== Problem to solve ==
Under this line is some data; print exactly the lines from the one containing "Image resolution: width=775" through its last line, without pictures.

[Data entries]
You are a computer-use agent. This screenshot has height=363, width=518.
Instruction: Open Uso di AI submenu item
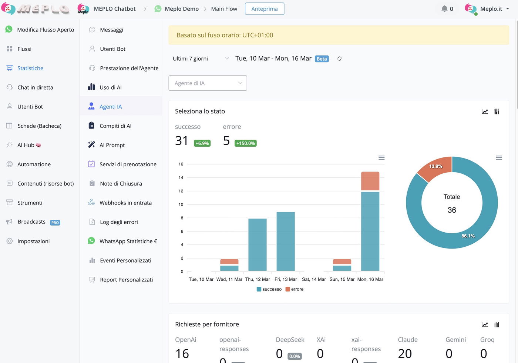click(x=110, y=87)
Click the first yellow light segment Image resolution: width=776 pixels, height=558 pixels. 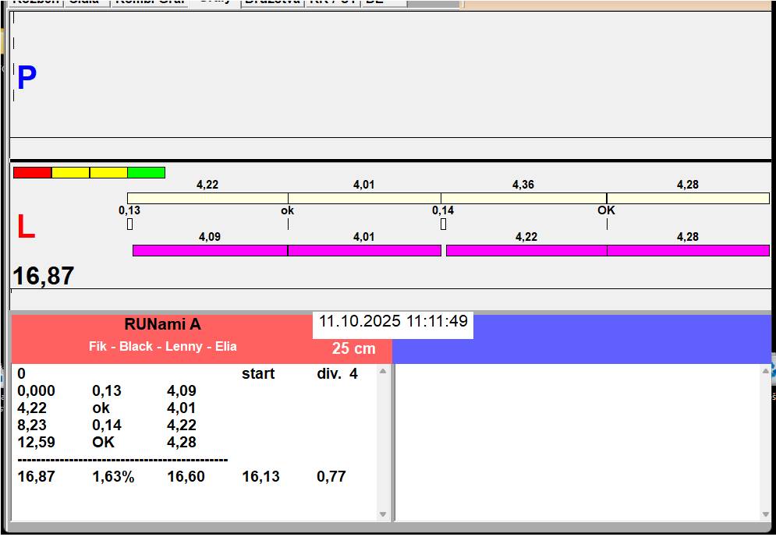70,172
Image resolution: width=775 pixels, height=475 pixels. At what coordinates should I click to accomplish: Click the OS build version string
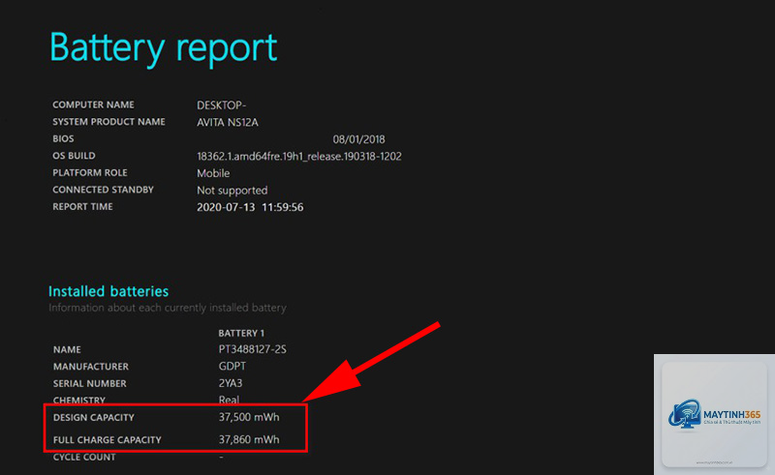point(299,157)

== Completed task ==
Image resolution: width=775 pixels, height=475 pixels. At what coordinates should I click to accomplish: Click the OS build version string
point(299,157)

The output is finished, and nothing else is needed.